►

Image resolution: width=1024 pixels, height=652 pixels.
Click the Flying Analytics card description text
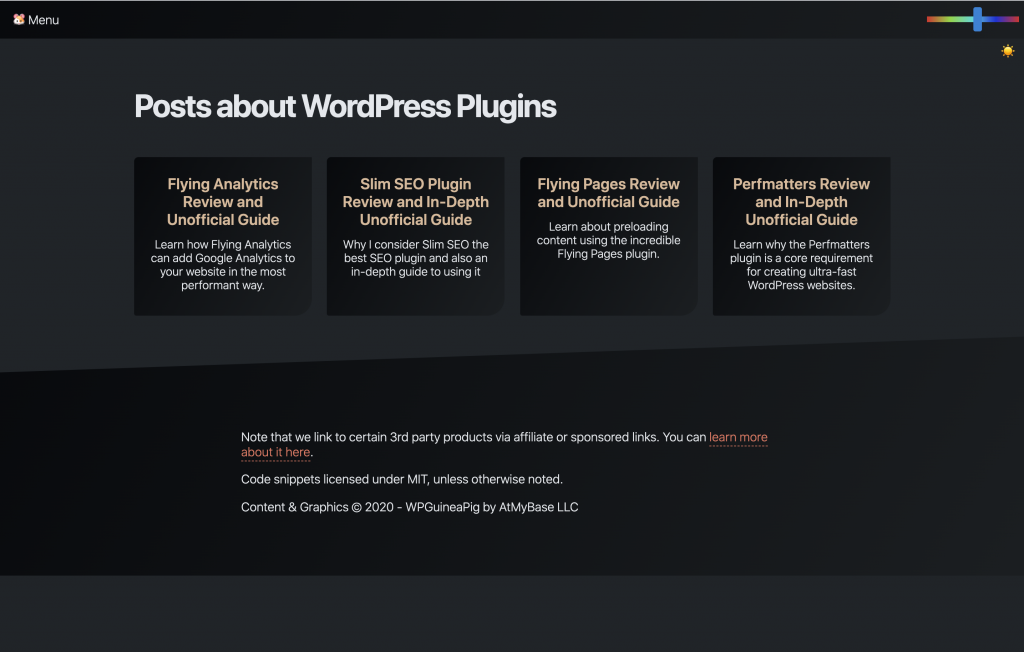(223, 265)
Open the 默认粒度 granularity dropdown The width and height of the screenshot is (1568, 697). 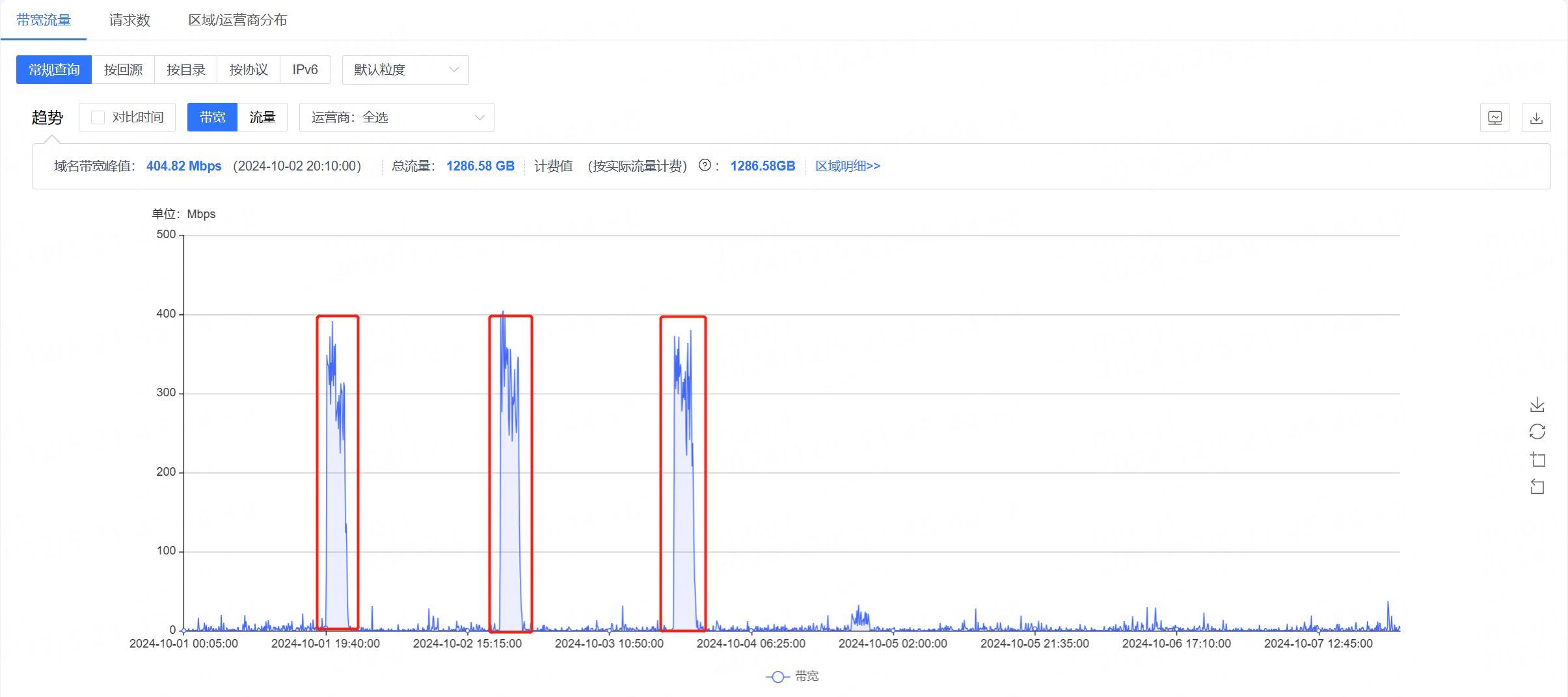(x=405, y=70)
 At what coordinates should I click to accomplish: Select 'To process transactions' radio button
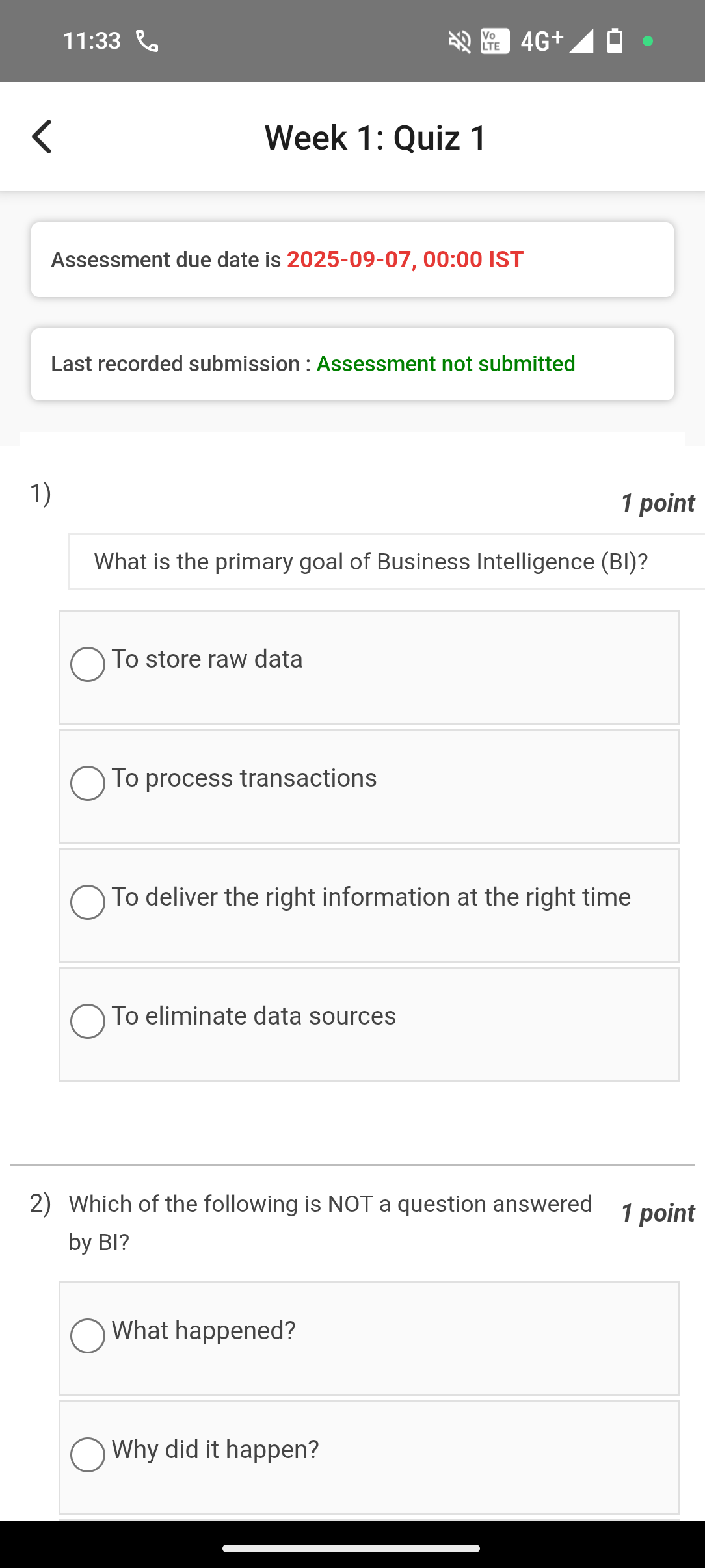point(88,783)
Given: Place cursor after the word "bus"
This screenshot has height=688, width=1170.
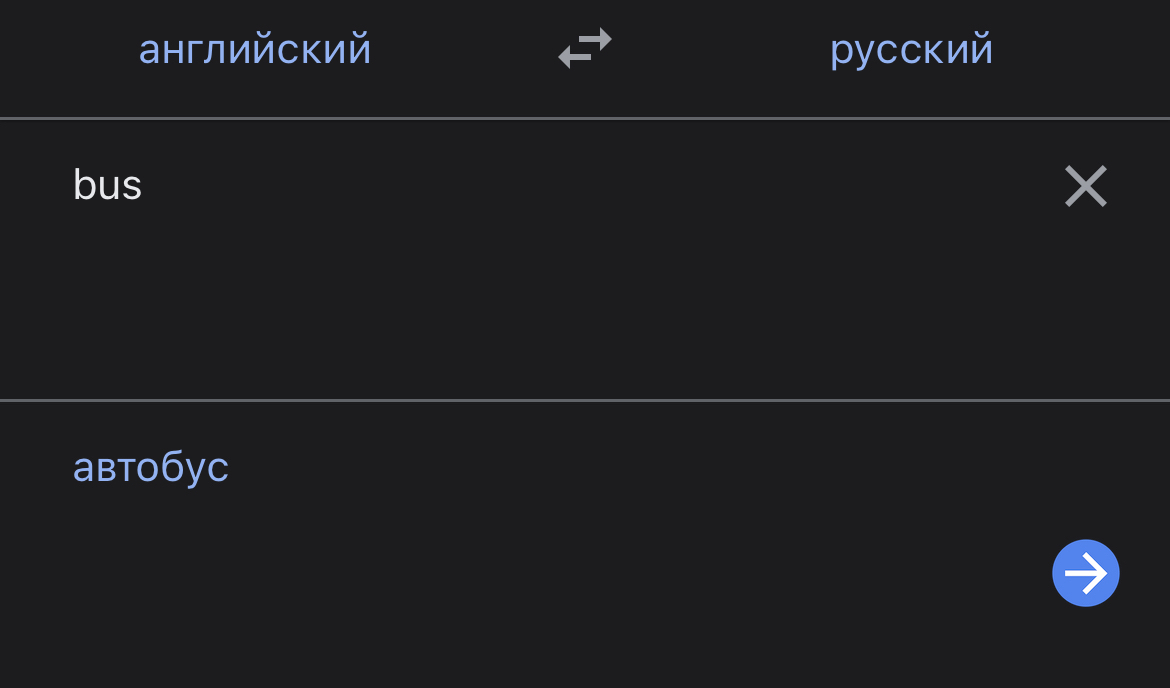Looking at the screenshot, I should (x=144, y=186).
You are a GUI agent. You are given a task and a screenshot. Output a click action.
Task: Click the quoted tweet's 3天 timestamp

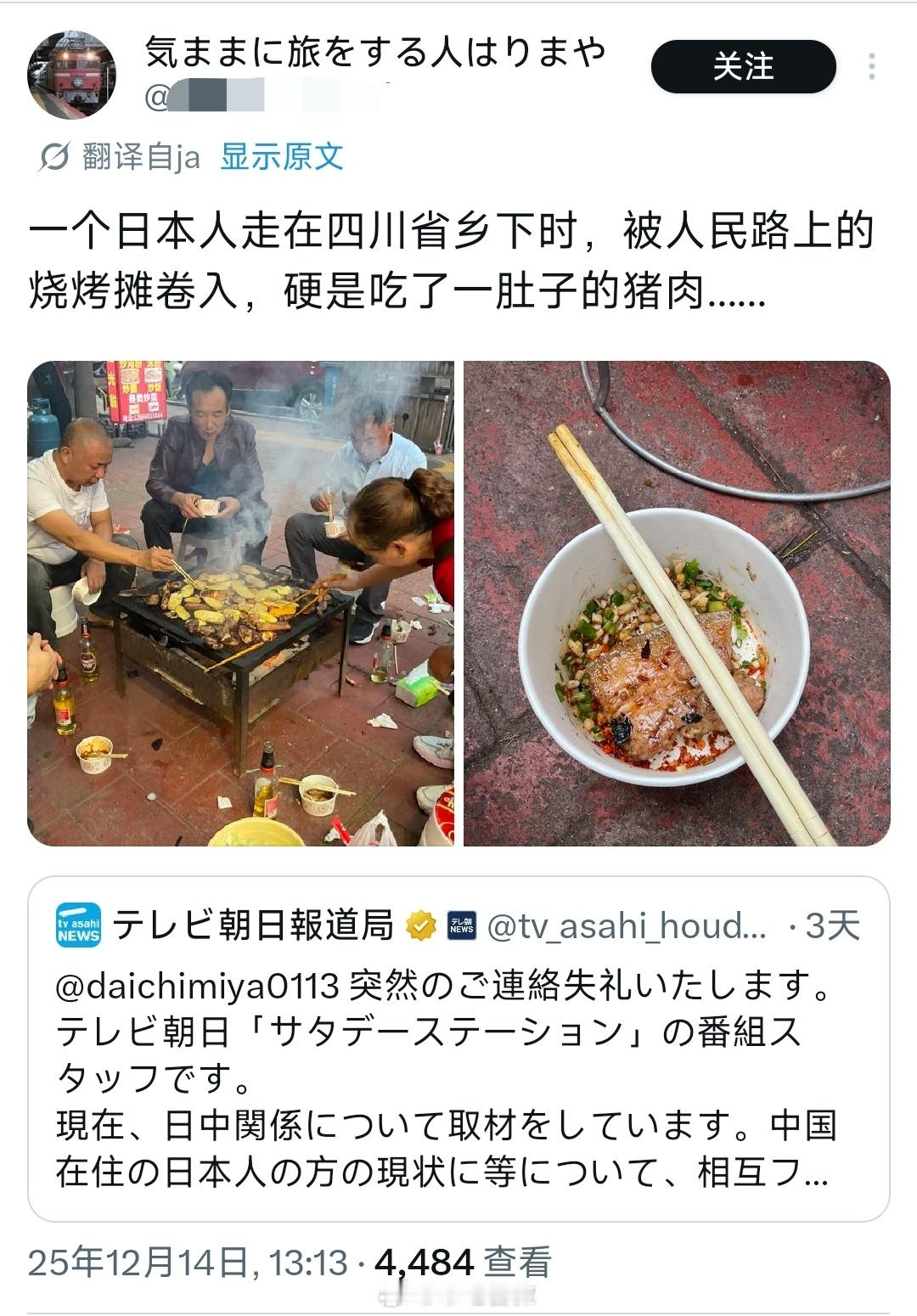click(x=833, y=925)
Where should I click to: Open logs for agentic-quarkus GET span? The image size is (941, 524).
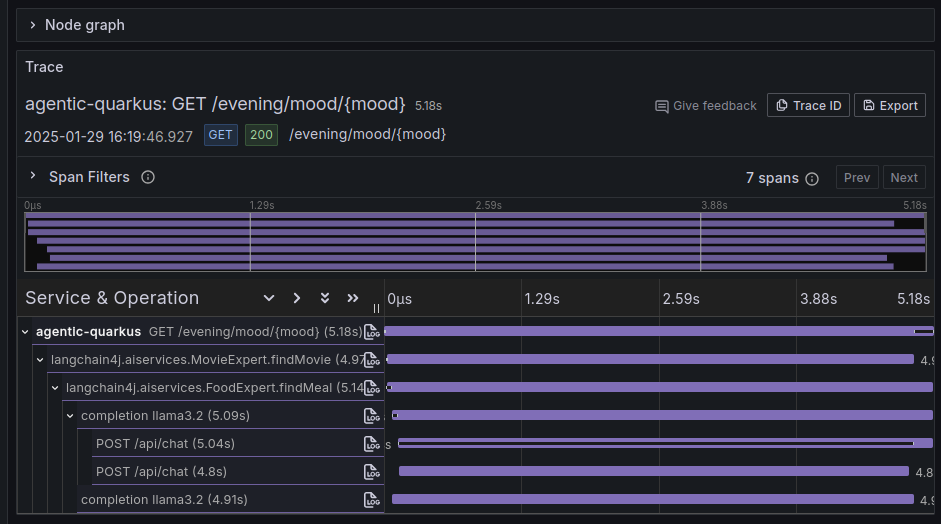click(372, 332)
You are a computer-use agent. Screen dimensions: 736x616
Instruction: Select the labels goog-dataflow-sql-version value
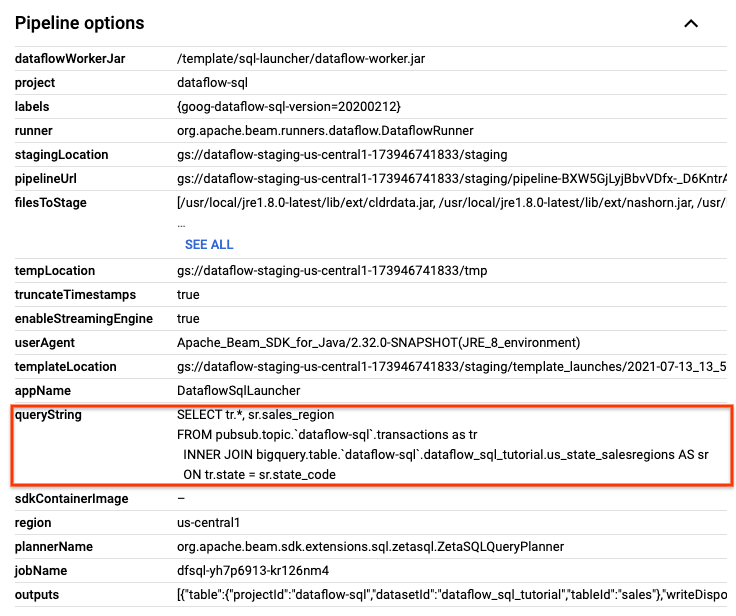click(x=290, y=107)
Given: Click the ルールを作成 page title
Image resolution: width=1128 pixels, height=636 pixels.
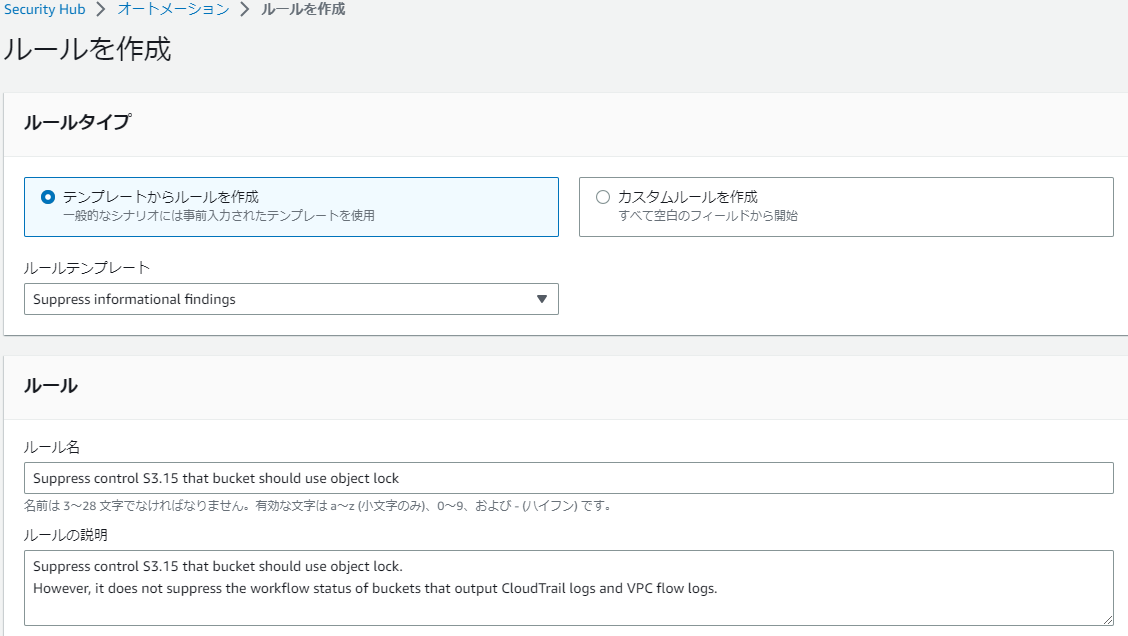Looking at the screenshot, I should click(88, 49).
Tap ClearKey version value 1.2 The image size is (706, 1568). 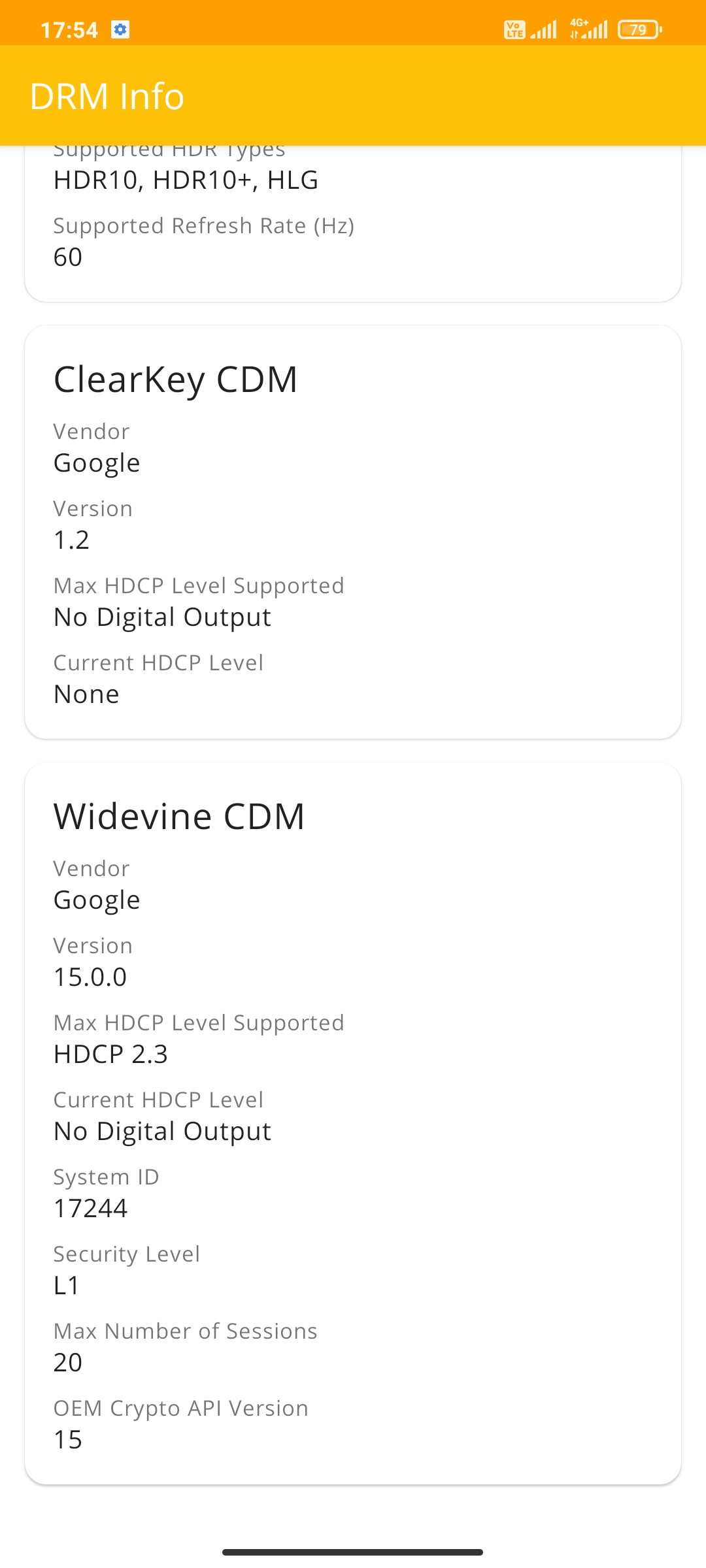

◄

= TASK TO CARRY OUT =
Look above for the line with "Where should I"; quote it and every line after it, stopping after the line with "Given: Click the ルールを作成 page title", exactly, with nothing added and without pictures.

= TASK ANSWER =
Where should I click to: Open logs for agentic-quarkus GET span? The image size is (941, 524).
click(372, 332)
You are a computer-use agent. Screen dimensions: 736x616
Instruction: Select the labels goog-dataflow-sql-version value
click(x=290, y=107)
Given: Click the ルールを作成 page title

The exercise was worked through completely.